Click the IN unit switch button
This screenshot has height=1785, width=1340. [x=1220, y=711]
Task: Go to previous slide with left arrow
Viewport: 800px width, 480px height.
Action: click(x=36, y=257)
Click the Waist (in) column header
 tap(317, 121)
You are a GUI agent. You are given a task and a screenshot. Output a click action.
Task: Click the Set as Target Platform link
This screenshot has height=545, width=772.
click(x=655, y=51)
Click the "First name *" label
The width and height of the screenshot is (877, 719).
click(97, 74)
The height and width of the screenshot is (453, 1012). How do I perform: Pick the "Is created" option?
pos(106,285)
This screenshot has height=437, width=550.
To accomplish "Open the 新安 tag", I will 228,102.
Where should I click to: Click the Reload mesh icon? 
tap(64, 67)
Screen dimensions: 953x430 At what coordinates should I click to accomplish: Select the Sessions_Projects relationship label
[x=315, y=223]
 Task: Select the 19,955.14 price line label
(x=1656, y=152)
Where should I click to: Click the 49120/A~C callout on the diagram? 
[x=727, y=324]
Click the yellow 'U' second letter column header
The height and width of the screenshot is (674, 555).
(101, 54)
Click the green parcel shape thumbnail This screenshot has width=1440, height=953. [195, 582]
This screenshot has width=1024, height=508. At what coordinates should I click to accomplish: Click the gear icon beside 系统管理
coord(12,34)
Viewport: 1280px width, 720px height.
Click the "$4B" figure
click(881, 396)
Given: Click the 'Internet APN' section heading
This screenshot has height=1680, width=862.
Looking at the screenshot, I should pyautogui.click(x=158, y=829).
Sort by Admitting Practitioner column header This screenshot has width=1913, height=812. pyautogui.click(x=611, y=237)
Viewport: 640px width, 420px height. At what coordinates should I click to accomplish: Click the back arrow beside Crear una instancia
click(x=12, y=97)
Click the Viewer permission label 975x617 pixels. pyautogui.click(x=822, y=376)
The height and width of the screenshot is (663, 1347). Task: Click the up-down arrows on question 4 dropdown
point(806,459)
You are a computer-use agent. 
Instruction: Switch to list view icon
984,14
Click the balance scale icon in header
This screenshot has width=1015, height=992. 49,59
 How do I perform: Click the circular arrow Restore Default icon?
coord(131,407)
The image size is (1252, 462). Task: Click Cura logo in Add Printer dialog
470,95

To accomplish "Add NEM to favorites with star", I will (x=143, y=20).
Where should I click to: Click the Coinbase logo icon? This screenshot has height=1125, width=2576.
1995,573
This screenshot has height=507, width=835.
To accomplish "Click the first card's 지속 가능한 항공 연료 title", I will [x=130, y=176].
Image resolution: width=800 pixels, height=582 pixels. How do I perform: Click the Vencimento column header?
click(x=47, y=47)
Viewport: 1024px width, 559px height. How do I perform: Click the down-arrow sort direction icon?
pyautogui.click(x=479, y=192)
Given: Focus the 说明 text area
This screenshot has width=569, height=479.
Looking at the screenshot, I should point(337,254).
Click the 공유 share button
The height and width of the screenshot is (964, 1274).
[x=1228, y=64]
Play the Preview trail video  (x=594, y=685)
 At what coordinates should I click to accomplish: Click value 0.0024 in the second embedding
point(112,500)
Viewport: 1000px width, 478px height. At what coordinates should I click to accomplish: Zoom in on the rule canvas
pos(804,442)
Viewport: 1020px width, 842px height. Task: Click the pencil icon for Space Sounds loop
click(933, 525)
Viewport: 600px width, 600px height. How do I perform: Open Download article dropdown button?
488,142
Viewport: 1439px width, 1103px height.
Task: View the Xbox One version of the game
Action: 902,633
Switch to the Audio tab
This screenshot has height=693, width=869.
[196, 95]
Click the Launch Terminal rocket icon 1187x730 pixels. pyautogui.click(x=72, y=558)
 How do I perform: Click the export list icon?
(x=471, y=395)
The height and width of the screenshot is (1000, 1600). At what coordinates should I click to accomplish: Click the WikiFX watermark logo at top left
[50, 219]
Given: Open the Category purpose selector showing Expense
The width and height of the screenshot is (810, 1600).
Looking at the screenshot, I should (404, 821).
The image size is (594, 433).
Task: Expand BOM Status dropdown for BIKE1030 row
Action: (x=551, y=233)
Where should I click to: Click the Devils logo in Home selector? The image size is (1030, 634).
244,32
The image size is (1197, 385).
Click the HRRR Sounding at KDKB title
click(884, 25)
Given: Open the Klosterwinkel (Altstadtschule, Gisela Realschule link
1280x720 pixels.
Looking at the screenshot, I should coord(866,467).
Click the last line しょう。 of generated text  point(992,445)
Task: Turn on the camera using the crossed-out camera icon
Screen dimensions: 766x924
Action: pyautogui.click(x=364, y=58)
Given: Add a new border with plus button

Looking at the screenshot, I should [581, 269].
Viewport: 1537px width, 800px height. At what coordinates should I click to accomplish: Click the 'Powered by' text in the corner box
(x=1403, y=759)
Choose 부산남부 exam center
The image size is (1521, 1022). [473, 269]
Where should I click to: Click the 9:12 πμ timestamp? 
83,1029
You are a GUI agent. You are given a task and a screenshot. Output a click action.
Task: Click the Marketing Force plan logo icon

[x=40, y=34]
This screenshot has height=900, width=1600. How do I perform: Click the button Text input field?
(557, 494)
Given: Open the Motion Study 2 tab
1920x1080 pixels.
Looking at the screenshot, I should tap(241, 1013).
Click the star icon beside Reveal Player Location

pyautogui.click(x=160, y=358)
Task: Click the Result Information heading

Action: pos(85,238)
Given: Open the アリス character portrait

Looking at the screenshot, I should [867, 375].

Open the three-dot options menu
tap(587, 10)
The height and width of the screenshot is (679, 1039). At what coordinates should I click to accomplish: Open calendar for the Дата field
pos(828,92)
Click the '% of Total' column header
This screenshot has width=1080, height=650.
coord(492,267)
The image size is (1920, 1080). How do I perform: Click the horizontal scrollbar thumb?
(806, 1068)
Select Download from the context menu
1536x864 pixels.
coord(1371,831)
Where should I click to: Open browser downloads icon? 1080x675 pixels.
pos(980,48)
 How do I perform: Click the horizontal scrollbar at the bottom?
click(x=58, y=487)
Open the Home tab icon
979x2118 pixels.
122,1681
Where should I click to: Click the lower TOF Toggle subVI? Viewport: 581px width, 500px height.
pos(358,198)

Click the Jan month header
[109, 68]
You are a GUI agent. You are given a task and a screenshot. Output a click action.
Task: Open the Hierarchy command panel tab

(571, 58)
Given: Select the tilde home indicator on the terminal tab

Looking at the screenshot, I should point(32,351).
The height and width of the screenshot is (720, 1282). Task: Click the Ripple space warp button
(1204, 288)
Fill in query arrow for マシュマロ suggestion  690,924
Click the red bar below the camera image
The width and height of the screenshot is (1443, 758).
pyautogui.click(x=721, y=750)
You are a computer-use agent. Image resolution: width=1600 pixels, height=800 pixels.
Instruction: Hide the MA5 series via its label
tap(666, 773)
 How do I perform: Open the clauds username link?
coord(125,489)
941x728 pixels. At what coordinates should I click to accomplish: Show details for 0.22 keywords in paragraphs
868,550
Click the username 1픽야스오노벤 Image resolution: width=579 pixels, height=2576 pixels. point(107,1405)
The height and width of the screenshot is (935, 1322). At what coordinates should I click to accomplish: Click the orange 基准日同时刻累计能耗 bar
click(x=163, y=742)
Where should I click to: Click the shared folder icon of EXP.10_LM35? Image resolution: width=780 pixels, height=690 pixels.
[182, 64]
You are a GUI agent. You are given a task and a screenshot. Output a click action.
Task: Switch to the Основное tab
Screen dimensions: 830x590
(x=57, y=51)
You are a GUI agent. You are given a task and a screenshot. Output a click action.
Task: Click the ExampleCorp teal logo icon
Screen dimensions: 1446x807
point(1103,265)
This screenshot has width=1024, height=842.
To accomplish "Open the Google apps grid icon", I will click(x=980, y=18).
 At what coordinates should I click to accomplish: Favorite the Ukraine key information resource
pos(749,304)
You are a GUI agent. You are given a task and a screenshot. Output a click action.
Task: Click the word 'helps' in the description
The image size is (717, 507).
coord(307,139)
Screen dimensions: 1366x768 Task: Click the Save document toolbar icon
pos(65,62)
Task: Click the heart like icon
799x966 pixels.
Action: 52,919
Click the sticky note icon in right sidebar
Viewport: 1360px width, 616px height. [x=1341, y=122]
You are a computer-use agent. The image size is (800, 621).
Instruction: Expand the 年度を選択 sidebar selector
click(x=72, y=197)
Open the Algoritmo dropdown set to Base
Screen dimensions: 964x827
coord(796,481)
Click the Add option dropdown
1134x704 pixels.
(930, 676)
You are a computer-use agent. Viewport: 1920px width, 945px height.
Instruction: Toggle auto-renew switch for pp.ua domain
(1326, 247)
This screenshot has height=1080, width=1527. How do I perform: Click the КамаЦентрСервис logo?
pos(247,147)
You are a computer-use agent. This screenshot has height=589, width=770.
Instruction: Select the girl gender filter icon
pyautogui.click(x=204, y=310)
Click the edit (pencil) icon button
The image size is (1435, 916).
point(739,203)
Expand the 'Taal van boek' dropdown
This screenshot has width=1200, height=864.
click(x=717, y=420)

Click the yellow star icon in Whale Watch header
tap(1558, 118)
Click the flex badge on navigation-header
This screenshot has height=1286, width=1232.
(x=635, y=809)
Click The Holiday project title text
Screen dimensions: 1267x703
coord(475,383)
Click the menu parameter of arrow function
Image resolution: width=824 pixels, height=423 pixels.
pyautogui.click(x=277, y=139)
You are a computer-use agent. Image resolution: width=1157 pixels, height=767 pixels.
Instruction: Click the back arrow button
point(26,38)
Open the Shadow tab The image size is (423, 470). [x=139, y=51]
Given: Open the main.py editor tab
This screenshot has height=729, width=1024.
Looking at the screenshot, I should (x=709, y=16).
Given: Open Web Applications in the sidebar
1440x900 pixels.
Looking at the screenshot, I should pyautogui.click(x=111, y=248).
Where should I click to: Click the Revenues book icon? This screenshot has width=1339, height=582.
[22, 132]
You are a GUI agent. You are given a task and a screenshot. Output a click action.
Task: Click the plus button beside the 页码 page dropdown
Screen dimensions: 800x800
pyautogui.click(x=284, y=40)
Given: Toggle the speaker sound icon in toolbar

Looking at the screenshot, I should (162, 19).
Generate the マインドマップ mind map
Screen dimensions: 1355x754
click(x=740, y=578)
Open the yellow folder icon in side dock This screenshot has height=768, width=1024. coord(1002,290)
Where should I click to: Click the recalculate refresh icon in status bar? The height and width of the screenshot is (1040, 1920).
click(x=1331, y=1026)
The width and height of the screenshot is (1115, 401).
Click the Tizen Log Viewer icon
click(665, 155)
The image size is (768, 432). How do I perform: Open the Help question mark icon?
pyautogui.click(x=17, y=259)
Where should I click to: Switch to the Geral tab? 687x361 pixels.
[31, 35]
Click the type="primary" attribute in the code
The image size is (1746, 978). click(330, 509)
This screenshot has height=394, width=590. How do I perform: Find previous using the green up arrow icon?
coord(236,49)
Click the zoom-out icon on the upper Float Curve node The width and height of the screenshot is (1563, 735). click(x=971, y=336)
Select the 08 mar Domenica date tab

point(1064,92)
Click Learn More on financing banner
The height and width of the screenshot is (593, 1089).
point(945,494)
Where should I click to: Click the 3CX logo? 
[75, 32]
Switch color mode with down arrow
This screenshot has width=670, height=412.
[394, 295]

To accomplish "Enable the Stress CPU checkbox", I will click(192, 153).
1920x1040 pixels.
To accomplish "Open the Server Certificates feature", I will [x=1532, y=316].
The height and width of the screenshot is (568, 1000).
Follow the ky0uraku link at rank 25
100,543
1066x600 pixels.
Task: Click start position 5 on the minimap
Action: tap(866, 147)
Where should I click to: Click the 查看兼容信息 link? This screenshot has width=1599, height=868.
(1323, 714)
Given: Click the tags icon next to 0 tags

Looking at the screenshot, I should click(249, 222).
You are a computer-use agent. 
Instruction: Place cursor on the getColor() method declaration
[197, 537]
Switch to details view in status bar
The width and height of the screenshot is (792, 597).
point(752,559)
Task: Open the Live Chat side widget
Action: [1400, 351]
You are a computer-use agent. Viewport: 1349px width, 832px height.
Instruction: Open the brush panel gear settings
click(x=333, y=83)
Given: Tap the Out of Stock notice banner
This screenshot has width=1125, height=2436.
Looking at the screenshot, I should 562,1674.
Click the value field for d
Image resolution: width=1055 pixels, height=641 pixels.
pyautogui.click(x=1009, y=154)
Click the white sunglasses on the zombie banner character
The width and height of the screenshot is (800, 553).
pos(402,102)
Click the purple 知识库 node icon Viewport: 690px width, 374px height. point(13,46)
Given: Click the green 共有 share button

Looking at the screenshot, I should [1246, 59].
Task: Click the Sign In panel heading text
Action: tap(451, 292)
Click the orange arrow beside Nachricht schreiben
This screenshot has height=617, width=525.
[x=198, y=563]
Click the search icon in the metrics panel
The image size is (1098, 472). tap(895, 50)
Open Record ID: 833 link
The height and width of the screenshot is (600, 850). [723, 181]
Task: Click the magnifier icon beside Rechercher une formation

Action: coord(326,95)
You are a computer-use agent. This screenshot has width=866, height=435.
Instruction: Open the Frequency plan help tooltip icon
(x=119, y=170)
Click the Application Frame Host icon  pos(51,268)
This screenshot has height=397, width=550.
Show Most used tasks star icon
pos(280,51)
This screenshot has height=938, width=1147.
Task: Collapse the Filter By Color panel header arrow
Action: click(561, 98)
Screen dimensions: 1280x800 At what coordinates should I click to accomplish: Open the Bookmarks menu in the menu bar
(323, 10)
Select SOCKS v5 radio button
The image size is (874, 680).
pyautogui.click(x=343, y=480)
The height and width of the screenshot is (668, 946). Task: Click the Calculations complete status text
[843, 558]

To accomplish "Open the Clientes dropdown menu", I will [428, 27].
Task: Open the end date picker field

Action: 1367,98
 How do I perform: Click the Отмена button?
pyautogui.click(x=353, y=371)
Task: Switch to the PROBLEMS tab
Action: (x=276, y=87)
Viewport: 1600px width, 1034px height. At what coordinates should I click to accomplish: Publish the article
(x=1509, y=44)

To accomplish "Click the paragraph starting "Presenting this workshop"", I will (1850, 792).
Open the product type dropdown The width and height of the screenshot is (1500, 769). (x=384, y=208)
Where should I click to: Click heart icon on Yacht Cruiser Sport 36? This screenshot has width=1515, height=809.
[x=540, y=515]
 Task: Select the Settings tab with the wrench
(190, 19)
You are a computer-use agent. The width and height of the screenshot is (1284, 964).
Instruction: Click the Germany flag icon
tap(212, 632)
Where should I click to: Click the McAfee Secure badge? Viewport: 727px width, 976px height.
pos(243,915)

+===+

→ **EXERCISE**: Look above for the line containing "Click the red bar below the camera image". Output from there through the line containing "Click the username", exactly and inclusively.

→ **COMPLETED TASK**:
Click the red bar below the camera image
The width and height of the screenshot is (1443, 758).
pyautogui.click(x=721, y=750)
You are a computer-use agent. Image resolution: width=1600 pixels, height=800 pixels.
Instruction: Hide the MA5 series via its label
tap(666, 773)
 How do I perform: Open the clauds username link?
coord(125,489)
941x728 pixels. At what coordinates should I click to accomplish: Show details for 0.22 keywords in paragraphs
868,550
Click the username 1픽야스오노벤 Image resolution: width=579 pixels, height=2576 pixels. point(107,1405)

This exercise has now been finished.